### TASK INPUT
----------

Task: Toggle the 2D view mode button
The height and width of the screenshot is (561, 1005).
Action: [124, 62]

----------

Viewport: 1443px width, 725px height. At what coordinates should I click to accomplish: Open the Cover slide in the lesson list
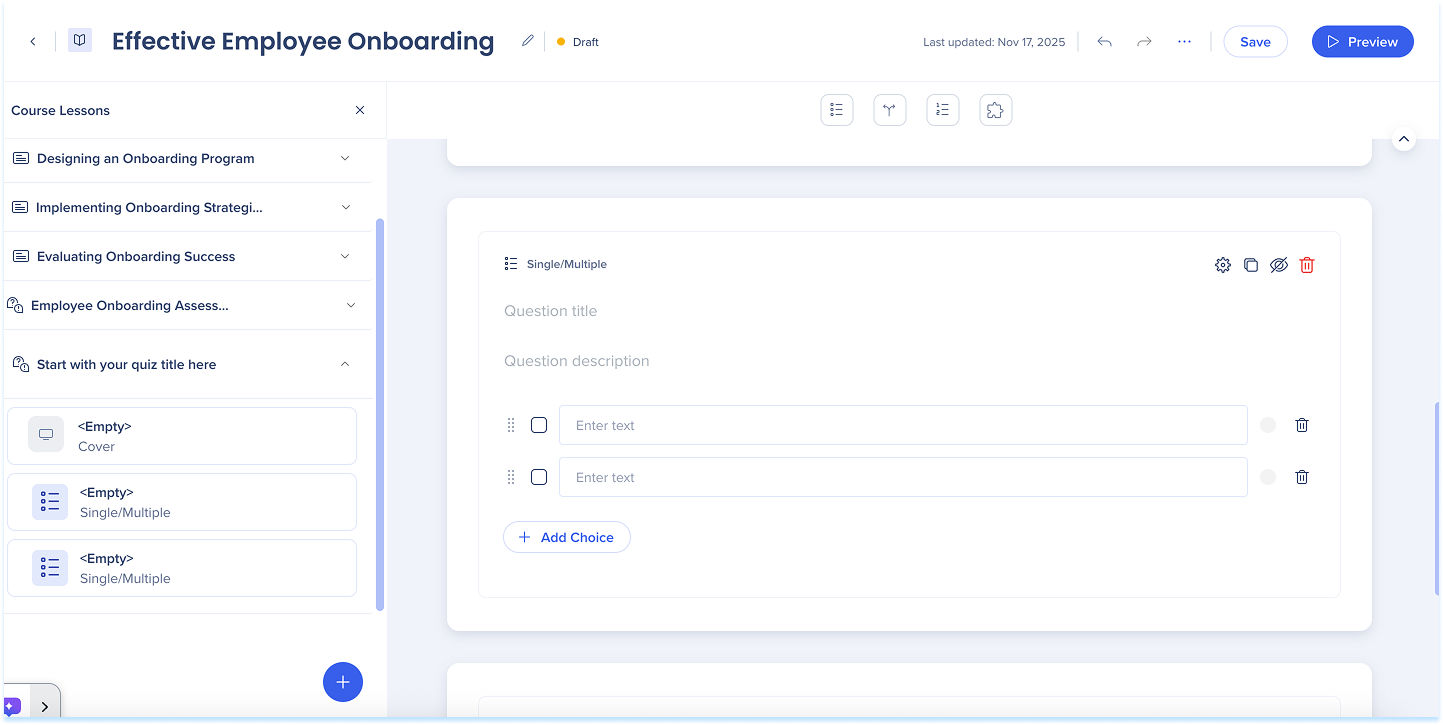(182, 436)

----------

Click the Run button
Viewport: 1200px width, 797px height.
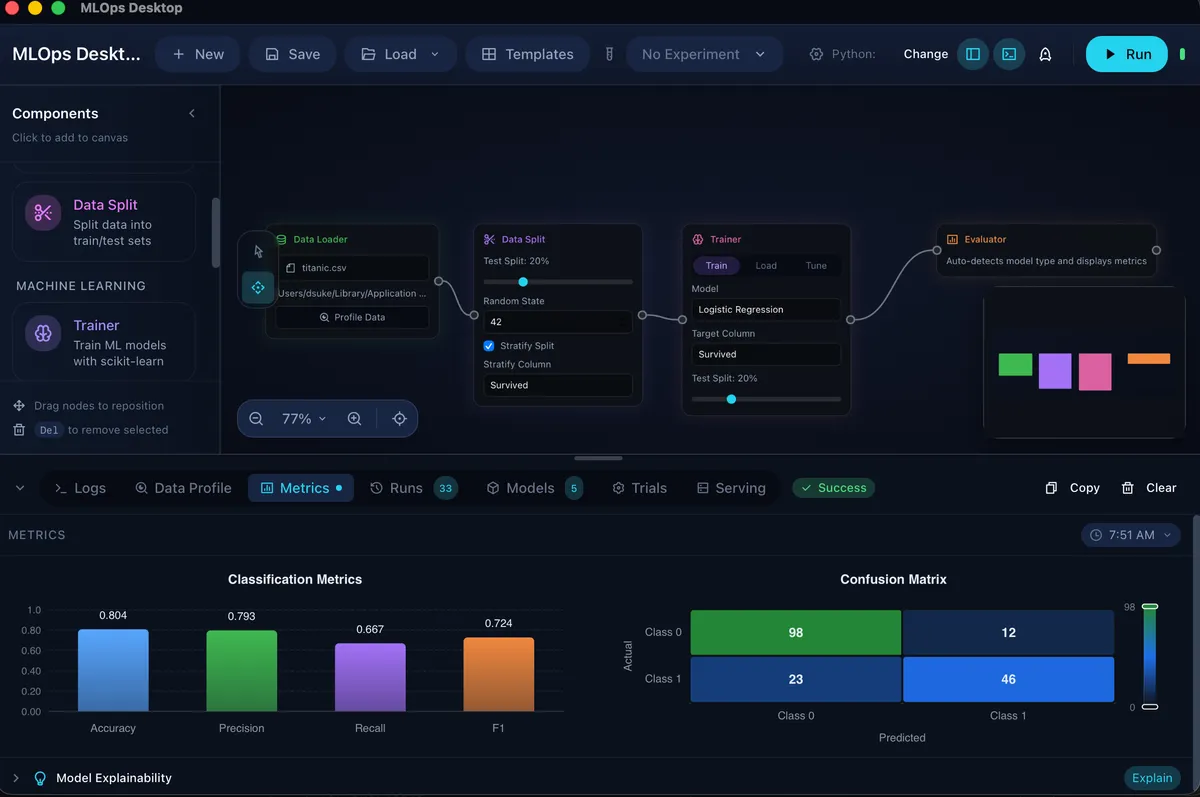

----------

### EXERCISE BRIEF
Each line above with the string "button" should be reported in full.

### ANSWER FOR THIS EXERCISE
Task: Toggle the 2D view mode button
Click the Run button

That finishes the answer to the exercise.